> Data records

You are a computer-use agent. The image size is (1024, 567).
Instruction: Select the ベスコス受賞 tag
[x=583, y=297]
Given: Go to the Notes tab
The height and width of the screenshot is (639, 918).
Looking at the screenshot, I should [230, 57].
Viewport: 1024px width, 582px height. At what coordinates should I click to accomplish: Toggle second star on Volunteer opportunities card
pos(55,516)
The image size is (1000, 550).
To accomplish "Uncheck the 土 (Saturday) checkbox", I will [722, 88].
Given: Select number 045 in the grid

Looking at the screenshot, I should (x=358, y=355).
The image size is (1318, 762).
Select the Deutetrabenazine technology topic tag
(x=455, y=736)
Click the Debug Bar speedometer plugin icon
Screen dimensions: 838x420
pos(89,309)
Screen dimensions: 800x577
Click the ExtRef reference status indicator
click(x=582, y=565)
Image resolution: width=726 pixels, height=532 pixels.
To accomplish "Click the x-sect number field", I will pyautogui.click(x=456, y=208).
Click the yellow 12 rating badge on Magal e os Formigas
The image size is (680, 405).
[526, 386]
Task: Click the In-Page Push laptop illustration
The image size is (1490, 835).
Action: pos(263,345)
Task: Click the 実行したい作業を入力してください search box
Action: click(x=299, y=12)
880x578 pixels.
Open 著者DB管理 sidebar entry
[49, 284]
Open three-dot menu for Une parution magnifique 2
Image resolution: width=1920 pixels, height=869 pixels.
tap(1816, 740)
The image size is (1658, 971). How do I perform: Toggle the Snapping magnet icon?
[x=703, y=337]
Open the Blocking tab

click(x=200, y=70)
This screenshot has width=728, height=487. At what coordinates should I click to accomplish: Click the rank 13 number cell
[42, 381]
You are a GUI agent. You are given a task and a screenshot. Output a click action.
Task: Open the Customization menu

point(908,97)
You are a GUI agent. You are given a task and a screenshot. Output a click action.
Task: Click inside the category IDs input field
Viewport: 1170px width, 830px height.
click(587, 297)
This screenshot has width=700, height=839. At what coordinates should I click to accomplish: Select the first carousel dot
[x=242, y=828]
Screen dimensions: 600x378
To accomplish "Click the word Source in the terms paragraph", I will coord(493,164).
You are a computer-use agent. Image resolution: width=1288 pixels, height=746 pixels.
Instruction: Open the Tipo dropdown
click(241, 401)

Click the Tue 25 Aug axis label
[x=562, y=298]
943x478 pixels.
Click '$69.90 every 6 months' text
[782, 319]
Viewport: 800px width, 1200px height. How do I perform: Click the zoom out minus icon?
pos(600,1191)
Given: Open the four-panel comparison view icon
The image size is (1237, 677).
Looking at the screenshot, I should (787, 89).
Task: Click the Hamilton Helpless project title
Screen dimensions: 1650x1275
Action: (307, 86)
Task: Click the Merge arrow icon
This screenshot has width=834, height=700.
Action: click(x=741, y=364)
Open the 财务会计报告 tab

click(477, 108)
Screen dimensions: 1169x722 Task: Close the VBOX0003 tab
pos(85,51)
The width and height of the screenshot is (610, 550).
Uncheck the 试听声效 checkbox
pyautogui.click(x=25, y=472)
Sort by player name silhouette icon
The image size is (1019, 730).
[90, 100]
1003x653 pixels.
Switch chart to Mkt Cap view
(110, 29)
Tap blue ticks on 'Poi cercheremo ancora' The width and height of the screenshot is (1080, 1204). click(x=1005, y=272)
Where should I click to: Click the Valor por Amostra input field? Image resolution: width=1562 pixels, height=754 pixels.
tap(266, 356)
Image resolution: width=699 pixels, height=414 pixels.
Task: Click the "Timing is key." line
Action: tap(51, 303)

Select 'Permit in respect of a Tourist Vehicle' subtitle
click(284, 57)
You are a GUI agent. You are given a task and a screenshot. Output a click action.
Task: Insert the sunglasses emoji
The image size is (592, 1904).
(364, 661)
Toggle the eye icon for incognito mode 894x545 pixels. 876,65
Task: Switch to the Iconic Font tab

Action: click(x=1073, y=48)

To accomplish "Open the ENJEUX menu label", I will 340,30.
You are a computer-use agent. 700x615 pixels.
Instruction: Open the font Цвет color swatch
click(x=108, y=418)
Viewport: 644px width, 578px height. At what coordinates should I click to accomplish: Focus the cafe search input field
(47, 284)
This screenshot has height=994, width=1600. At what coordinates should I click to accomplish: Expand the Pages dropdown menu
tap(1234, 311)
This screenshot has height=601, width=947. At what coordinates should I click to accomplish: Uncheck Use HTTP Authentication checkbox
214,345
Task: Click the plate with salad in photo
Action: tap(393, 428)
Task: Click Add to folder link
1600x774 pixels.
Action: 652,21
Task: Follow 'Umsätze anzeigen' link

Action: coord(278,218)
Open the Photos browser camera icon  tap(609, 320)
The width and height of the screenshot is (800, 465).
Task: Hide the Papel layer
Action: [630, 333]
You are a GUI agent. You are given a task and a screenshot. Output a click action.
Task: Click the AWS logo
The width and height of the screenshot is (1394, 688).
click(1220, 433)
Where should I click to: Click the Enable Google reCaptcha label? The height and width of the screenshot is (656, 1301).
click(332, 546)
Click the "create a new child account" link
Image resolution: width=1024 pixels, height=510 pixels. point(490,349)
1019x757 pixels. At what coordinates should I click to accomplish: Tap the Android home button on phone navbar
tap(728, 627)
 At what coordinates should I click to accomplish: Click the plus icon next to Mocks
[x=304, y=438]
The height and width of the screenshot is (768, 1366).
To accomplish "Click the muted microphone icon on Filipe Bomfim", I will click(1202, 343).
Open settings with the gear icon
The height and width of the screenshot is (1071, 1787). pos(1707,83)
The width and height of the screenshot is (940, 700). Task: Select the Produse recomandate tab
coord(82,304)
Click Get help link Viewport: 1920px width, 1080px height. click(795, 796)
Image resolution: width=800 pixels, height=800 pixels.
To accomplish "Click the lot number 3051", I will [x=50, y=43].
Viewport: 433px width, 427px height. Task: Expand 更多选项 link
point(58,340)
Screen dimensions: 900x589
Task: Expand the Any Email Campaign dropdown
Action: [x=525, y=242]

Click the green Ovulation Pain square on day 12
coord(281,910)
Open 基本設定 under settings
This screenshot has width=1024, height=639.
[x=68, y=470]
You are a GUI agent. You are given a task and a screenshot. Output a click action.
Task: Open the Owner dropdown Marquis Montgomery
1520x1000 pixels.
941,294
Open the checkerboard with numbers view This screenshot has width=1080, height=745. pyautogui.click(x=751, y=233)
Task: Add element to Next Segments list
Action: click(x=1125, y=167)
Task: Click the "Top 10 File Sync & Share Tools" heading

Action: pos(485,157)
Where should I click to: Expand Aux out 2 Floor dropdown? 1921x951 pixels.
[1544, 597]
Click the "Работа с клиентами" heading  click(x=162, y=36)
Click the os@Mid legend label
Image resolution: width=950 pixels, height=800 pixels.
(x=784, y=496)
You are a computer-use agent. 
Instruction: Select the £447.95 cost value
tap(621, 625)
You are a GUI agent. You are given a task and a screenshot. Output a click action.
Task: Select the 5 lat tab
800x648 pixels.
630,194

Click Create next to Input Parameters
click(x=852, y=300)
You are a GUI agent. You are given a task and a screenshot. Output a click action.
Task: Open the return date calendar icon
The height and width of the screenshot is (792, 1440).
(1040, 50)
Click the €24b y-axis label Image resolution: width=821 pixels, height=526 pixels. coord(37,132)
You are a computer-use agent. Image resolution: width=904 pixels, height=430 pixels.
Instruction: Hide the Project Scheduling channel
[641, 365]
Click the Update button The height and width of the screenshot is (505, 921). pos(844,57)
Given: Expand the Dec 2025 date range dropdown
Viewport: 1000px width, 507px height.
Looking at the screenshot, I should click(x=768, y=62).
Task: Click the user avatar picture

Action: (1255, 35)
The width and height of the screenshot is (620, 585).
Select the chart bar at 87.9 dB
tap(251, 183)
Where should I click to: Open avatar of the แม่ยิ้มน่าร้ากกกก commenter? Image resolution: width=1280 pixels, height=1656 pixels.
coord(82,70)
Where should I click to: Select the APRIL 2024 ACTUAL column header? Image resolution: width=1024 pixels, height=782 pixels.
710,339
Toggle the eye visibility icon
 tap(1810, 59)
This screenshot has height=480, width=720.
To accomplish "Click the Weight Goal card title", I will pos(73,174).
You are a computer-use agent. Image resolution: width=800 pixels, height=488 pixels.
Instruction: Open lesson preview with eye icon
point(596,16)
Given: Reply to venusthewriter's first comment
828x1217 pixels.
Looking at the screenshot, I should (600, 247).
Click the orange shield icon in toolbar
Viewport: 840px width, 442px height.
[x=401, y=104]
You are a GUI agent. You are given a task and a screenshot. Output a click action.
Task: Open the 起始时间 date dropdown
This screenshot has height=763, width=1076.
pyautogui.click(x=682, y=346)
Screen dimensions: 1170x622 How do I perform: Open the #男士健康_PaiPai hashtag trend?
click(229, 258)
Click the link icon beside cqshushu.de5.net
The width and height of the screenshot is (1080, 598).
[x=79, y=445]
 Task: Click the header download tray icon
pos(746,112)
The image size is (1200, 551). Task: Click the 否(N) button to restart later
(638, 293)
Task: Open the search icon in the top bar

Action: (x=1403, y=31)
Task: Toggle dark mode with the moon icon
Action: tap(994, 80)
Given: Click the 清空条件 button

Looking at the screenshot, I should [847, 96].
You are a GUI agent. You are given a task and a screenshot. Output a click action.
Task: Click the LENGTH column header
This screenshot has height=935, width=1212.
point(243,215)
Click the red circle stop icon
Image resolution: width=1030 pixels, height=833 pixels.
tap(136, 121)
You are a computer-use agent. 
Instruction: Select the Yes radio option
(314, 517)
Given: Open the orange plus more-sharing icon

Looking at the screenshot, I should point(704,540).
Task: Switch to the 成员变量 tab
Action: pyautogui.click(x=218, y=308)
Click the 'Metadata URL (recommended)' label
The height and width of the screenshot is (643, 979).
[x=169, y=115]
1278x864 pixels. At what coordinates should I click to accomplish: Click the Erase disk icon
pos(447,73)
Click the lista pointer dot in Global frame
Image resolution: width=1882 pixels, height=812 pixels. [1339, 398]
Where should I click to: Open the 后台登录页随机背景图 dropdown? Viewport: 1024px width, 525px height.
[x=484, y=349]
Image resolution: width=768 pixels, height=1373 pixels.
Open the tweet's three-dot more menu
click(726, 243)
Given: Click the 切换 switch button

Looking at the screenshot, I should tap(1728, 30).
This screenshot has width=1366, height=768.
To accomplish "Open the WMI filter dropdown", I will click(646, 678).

> Task brief
Print, exactly as written, the first line of the records above and each line after it until the line with "The image size is (1318, 762).", which is printed too.

> Response area
You are a computer-use agent. The image size is (1024, 567).
Instruction: Select the ベスコス受賞 tag
[x=583, y=297]
Given: Go to the Notes tab
The height and width of the screenshot is (639, 918).
Looking at the screenshot, I should [230, 57].
Viewport: 1024px width, 582px height. At what coordinates should I click to accomplish: Toggle second star on Volunteer opportunities card
pos(55,516)
The image size is (1000, 550).
To accomplish "Uncheck the 土 (Saturday) checkbox", I will [722, 88].
Given: Select number 045 in the grid

Looking at the screenshot, I should (x=358, y=355).
The image size is (1318, 762).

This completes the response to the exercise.